I am trying to do a skin for a webpage with pollen report.
The page reports the levels in 6 different levels, L, L-M, M, M-H, H, & H+
and there are two more for when there is no levels recorded i.h and also one for when there is no measurement i.u.
I would like to just parse out the different 6 levels, and of course the i.u and i.h
I then have the intention to use substitute these to numeric values and make bar-graph's to display the different values. But once I have these parsed, I should manage that part.

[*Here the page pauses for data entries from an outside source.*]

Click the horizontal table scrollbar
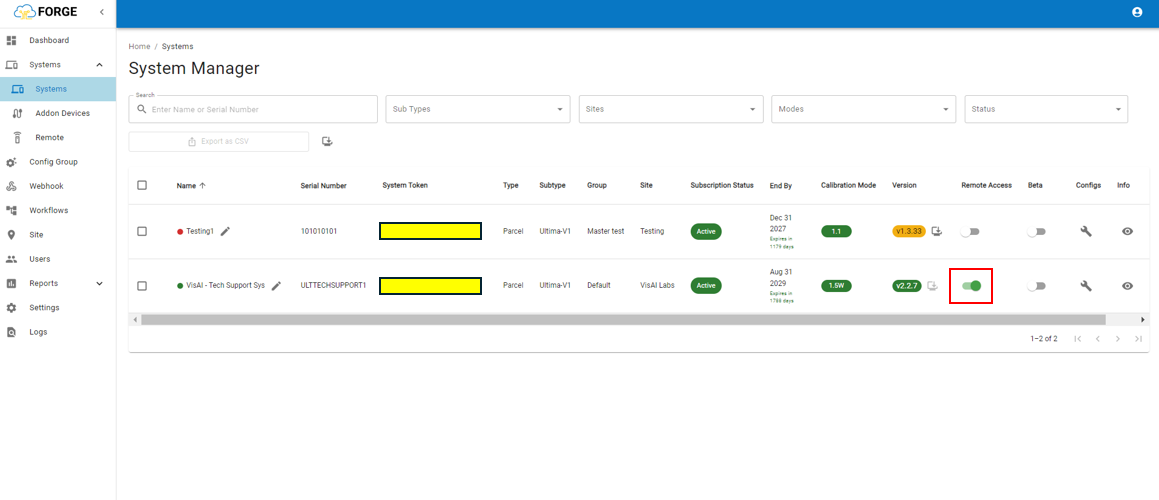 622,320
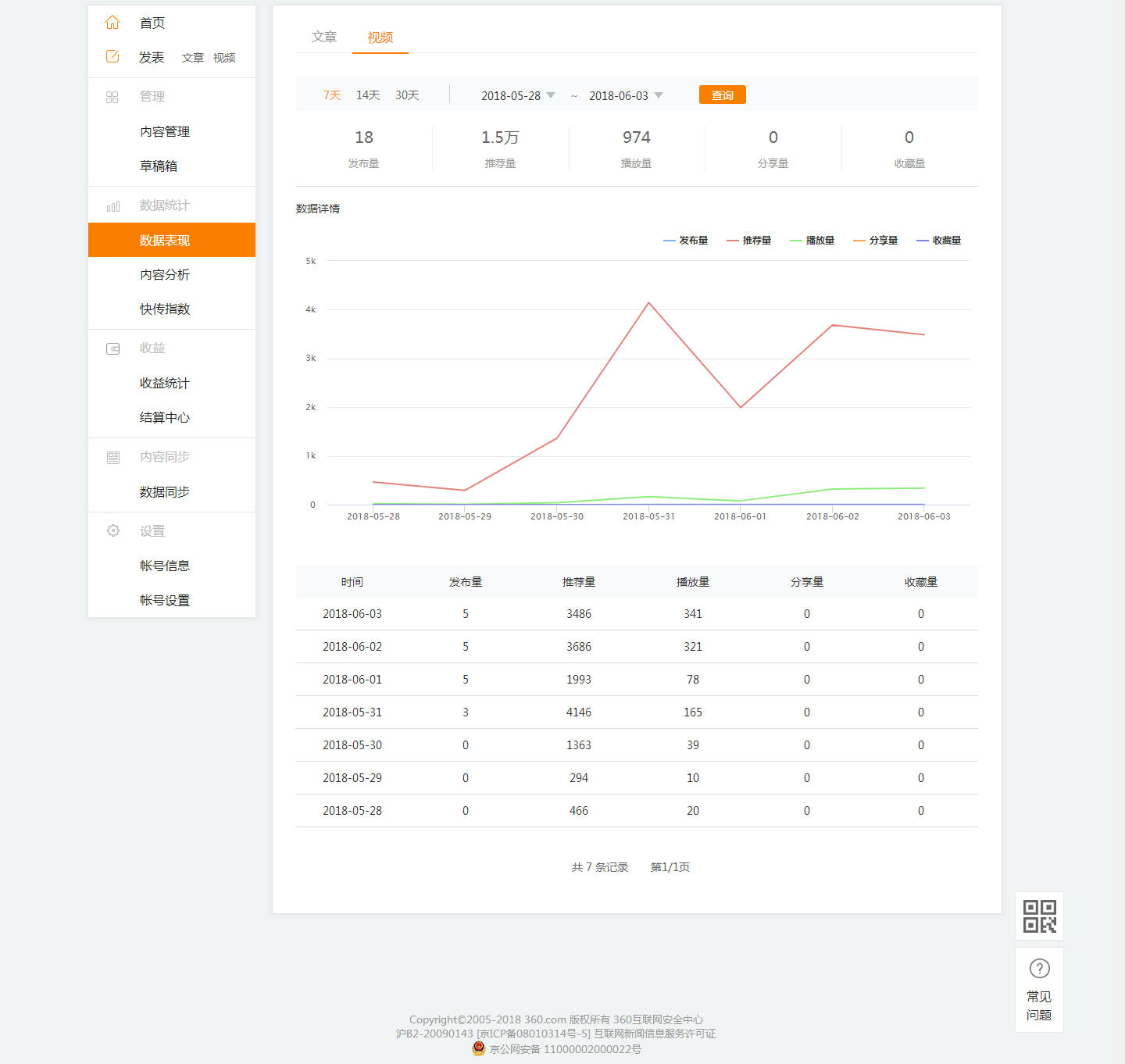Toggle the 发布量 series in chart legend
1125x1064 pixels.
685,241
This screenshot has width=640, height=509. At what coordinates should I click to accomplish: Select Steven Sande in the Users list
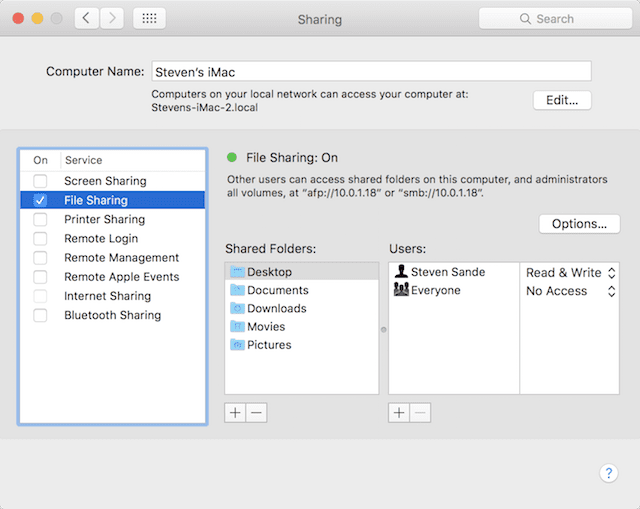coord(447,272)
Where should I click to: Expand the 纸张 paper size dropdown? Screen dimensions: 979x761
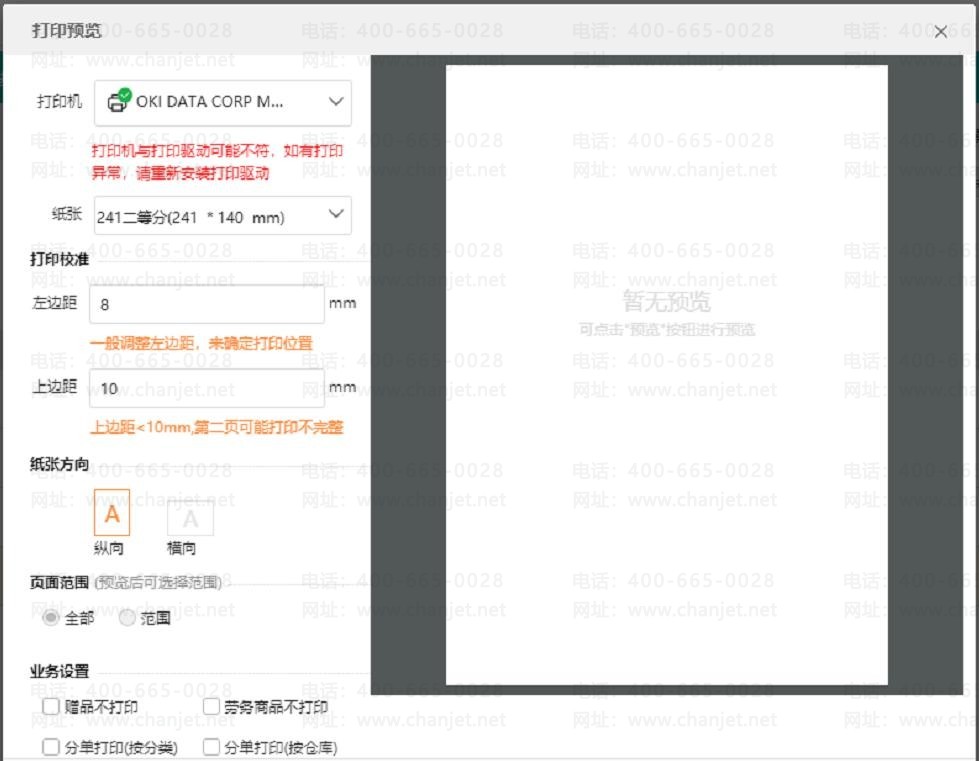[x=336, y=215]
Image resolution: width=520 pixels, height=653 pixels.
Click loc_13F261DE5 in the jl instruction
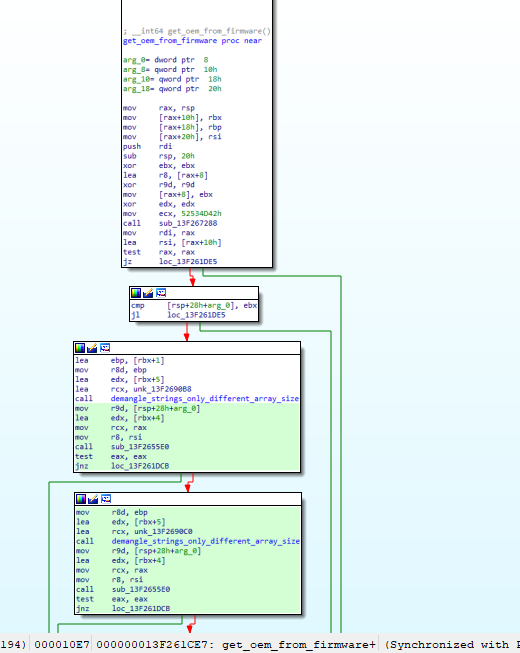pyautogui.click(x=196, y=315)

The trick for me is when there is the i.u and i.h, as the "tag" I use for parsing changes, this is what the source looks like for today:
Code: Select all
<div id="pollenreport_day_20170323" style="display:inline;">
<table width="100%" cellpadding="0" cellspacing="0">
<tbody>
<tr class="pollenruta">
<td>
<strong>Al:</strong>
</td>
<td>
<div class="rapport_h"></div>H
</td>
</tr>
<tr class="pollenruta1">
<td>
<strong>Alm:</strong>
</td>
<td>
<div class="rapport_l"></div>L
</td>
</tr>
<tr class="pollenruta">
<td>
<strong>Björk:</strong>
</td>
<td>
i.h.
</td>
</tr>
<tr class="pollenruta1">
<td>
<strong>Bok:</strong>
</td>
<td>
i.h.
</td>
</tr>
<tr class="pollenruta">
<td>
<strong>Ek:</strong>
</td>
<td>
i.h.
</td>
</tr>
<tr class="pollenruta1">
<td>
<strong>Gräs:</strong>
</td>
<td>
i.h.
</td>
</tr>
<tr class="pollenruta">
<td>
<strong>Gråbo:</strong>
</td>
<td>
i.h.
</td>
</tr>
<tr class="pollenruta1">
<td>
<strong>Hassel:</strong>
</td>
<td>
<div class="rapport_l_m"></div>L-M
</td>
</tr>
<tr class="pollenruta">
<td>
<strong>Sälg / vide:</strong>
</td>
<td>
<div class="rapport_l"></div>L
</td>
</tr>
</tbody>
</table>
</div>
The URL I am trying to parse from is this one:
http://pollenkoll.se/pollenprognos-malmoe
Thankful for suggestions on how to do this RegEx with lookahead.
Best,
Bundi